Of course, you need to be running your Uber Partner App in order to be able to get Pings to accept rides. Once you have navigated to your rider pickup location, when the rider enters your vehicle, Start the ride. Then, double click Home button and get to your personal GPS App and enter the destination. When you arrive at your destination, double click Home button to get back to your Uber Partner App in order to End the ride.

IMPORTANT!: You cannot run iOS 8 on an iPhone 4--and it is very difficult to run on an iPhone 4S. You will need to have at least an iPhone 5 or later--and it should have more than 16 GB.

My personal GPS App is GPS Drive ($19.99) and I bought a year of voice turn-by-turn directions for an additional $9.99. I just love GPS Drive!


----------



## UberDesson (Jan 18, 2015)

"...when the rider enters your vehicle, Start the ride. Then, double click Home button and get to your personal GPS App and enter the destination"

How fast can you type the address to your preferred GPS app? I think some impatient riders or those who are in a hurry, will have a problem with that. When the meter is on & running & they see you retyping the address again, they will probably say something to you.


----------



## iDrive (Feb 8, 2015)

If a foreground app is using gps, the background app cannot.

You might find a few straight lines on your uber rides as it is not getting GPS updates while in the background...

Keep an eye on that


----------



## someguy (Jan 16, 2015)

iDrive said:


> If a foreground app is using gps, the background app cannot.
> 
> You might find a few straight lines on your uber rides as it is not getting GPS updates while in the background...
> 
> Keep an eye on that


Did not know this. Thanks.


----------



## Bart McCoy (Nov 4, 2014)

what? you telling me in 2015 its some new revelation that iphone can run 2 apps?
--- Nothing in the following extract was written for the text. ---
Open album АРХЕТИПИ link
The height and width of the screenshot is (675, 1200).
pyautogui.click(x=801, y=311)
only 1 program can use GPS?

yall gotta seriously be kidding me

Android been able to do those things for almost a decade

but I still dont get it, what do you mean re-enter the address? if the pax entered an adress before you pick them up, once you hit begin trip, you cant just hit the navigate button that takes that address and inputs into the GPS already? why would you have to "re-enter" the address?
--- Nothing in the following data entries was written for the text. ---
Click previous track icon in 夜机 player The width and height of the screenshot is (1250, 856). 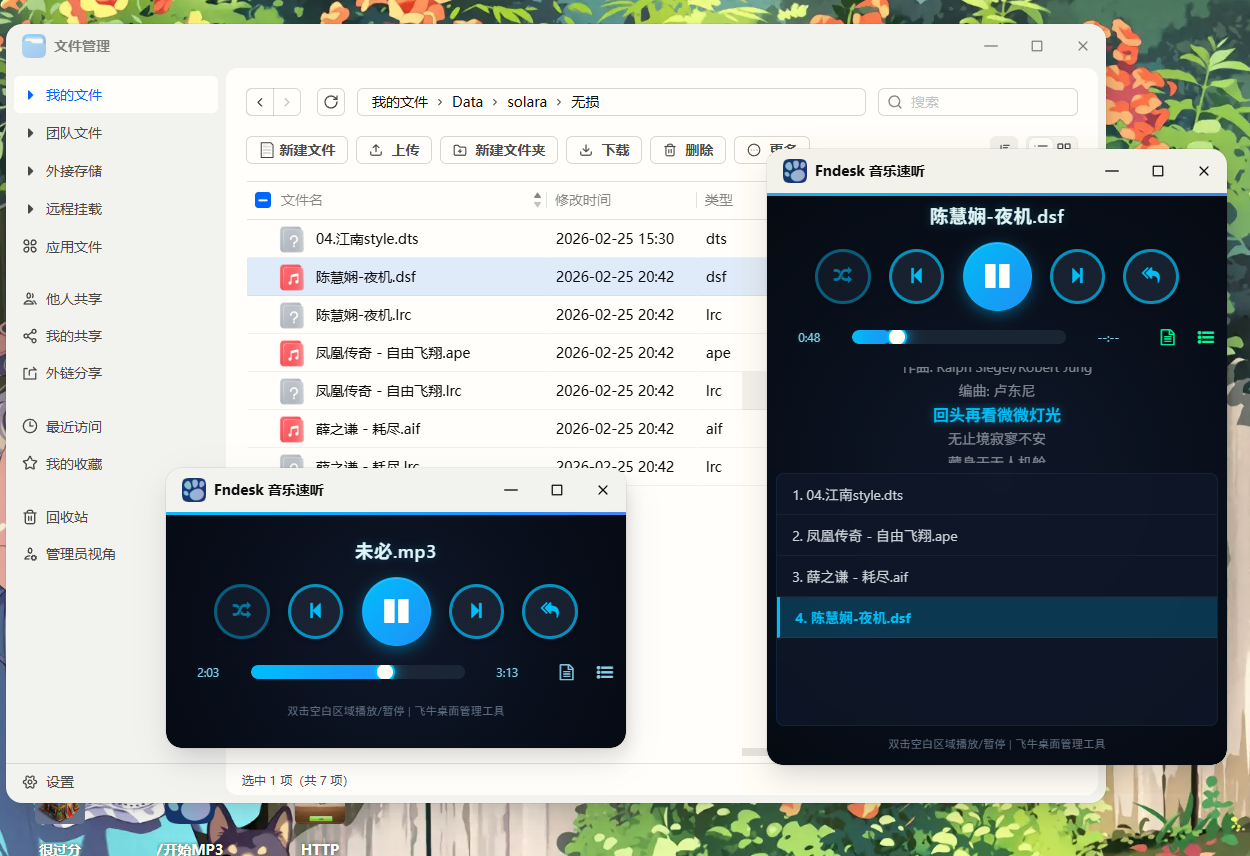tap(916, 276)
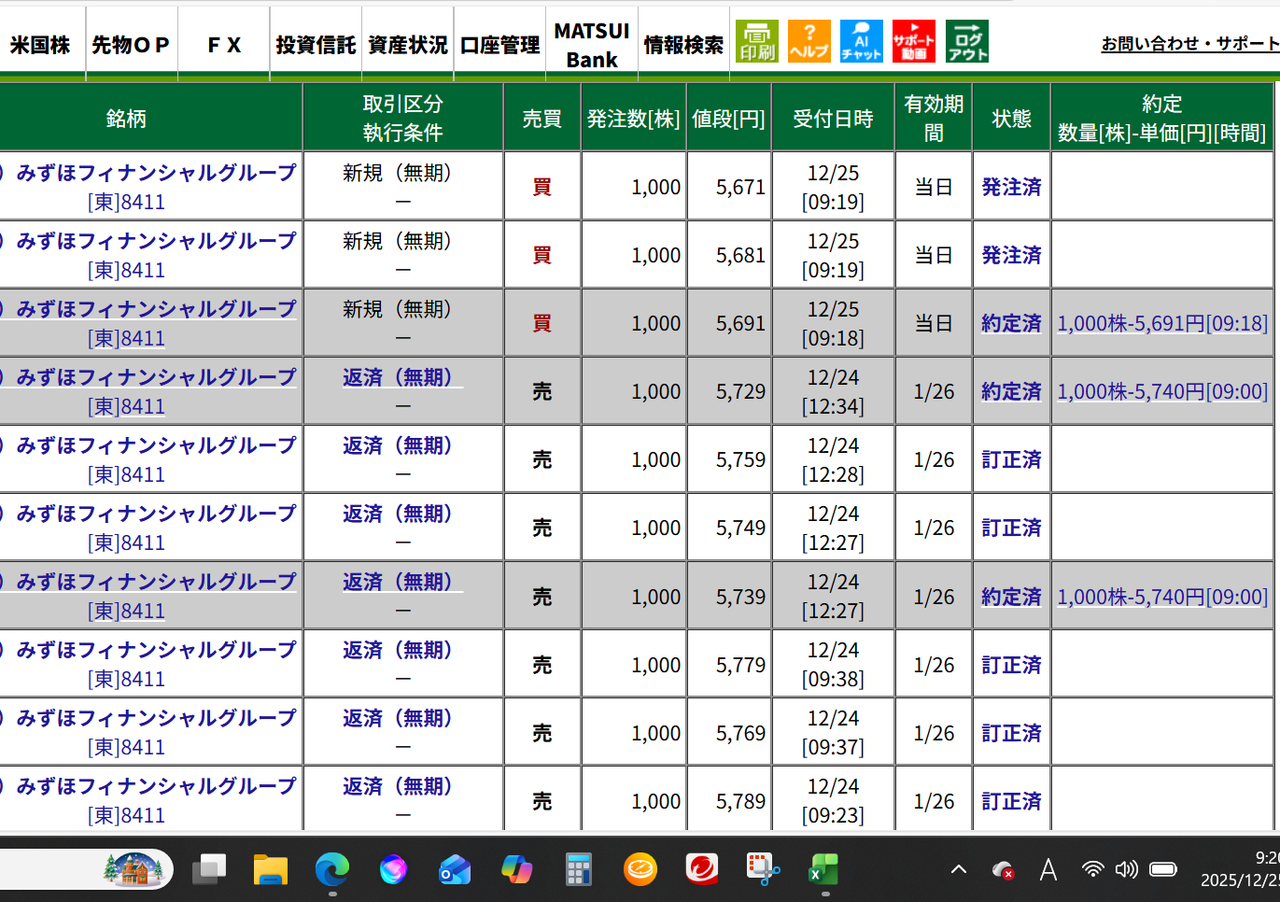Open the サポート動画 support videos icon
This screenshot has width=1280, height=902.
(x=914, y=41)

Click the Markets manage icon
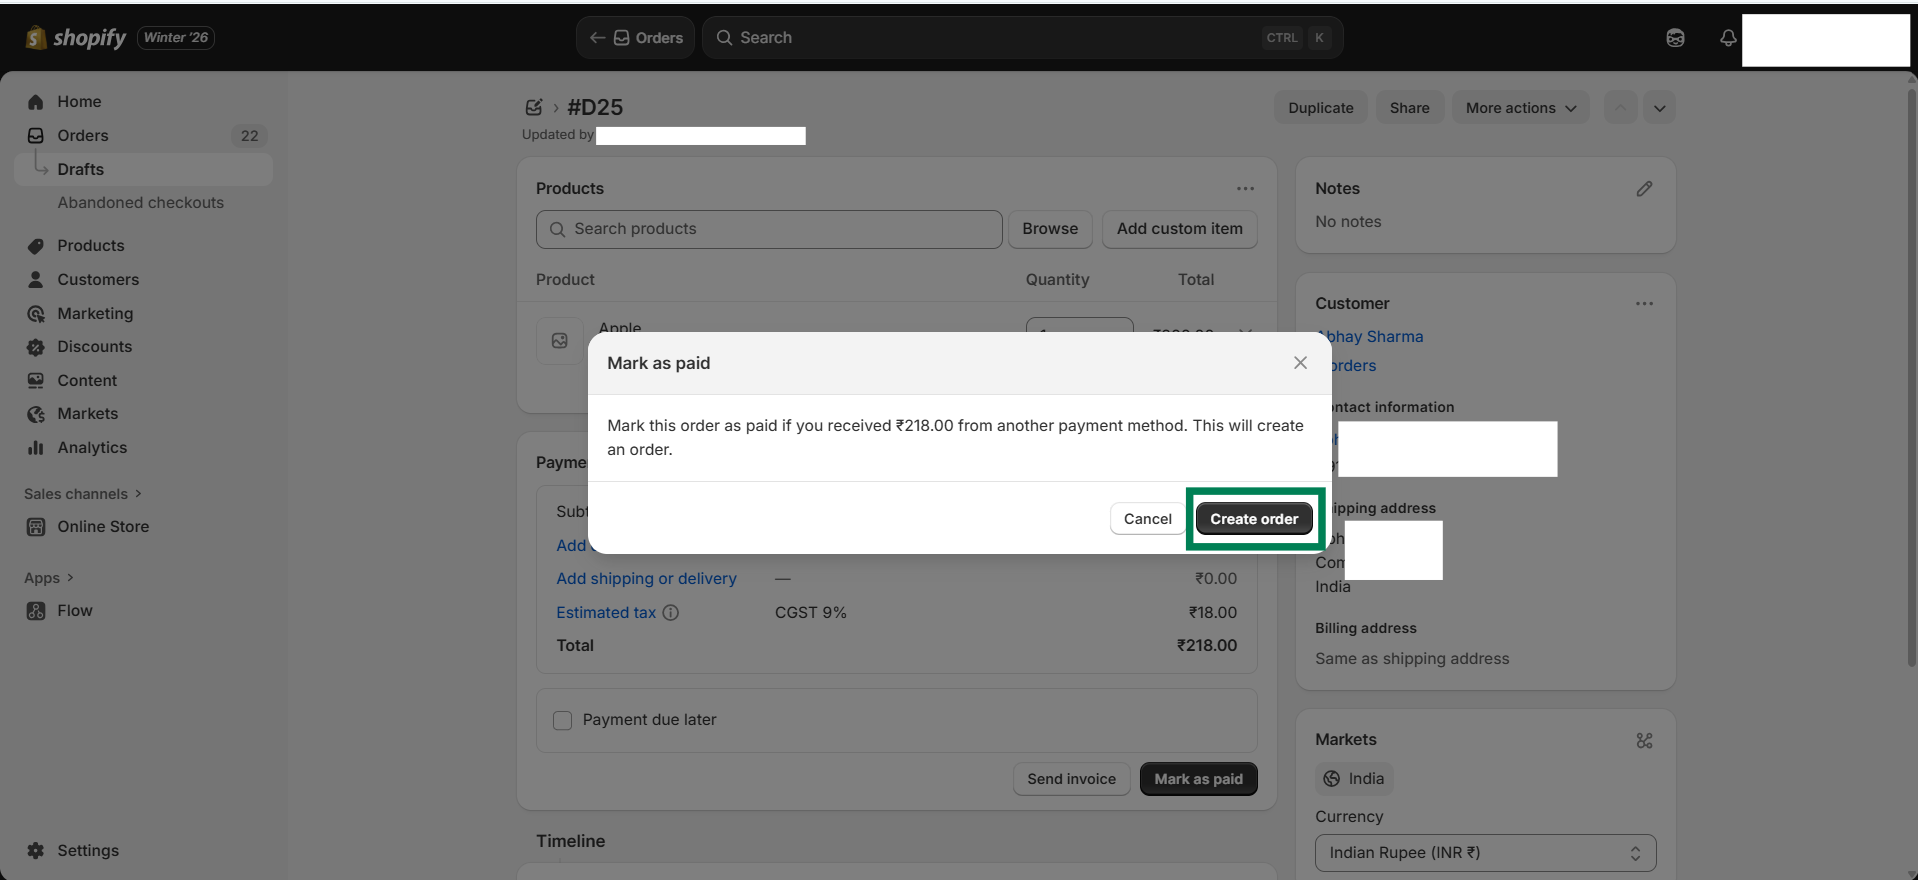pyautogui.click(x=1644, y=741)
and lastly, why on earth would anyone pay for a GPS app?????????????


----------



## Yuri Lygotme (Jul 27, 2014)

iDrive said:


> If a foreground app is using gps, the background app cannot.


ABSOLUTELY NOT TRUE!!

I had Uber, Apple maps and Waze running at the same time, uber on the front and I was getting the voice guidance from both Apple maps and Waze


----------



## UberOne (Oct 31, 2014)

if the pax entered a destination prior to getting in the car, I just let the driver app navigate since pax love it when you drive off immediately.


----------



## UberOne (Oct 31, 2014)

they also don't want to sit there not moving while you switch apps to re-enter the address when they have already done so, and especially when they need to get somewhere, which is ALL the time.


----------



## UberDesson (Jan 18, 2015)

Bart McCoy said:


> what? you telling me in 2015 its some new revelation that iphone can run 2 apps?
> 
> only 1 program can use GPS?
> 
> ...


My understanding is this: Android is different than iOS. On Android phones, you can set Google Maps or Waze as your default mapping program. So no need to retype the address once you hit "begin trip". Whereas, on iPhones, the default mapping program is built in in the Uber app. So if you want to use Google Maps or Waze, you will have to switch apps and reenter the address.


----------



## Bart McCoy (Nov 4, 2014)

UberDesson said:


> My understanding is this: Android is different than iOS. On Android phones, you can set Google Maps or Waze as your default mapping program. So no need to retype the address once you hit "begin trip". Whereas, on iPhones, the default mapping program is built in in the Uber app. So if you want to use Google Maps or Waze, you will have to switch app and reenter the address.


oh okay I get it now
so i guess uber's nav sucks? uber uses their own nav/map software?
but what's this new revelation about running more than 1 app at a time?


----------



## Simon (Jan 4, 2015)

UberDesson said:


> My understanding is this: Android is different than iOS. On Android phones, you can set Google Maps or Waze as your default mapping program. So no need to retype the address once you hit "begin trip". Whereas, on iPhones, the default mapping program is built in in the Uber app. So if you want to use Google Maps or Waze, you will have to switch app and reenter the address.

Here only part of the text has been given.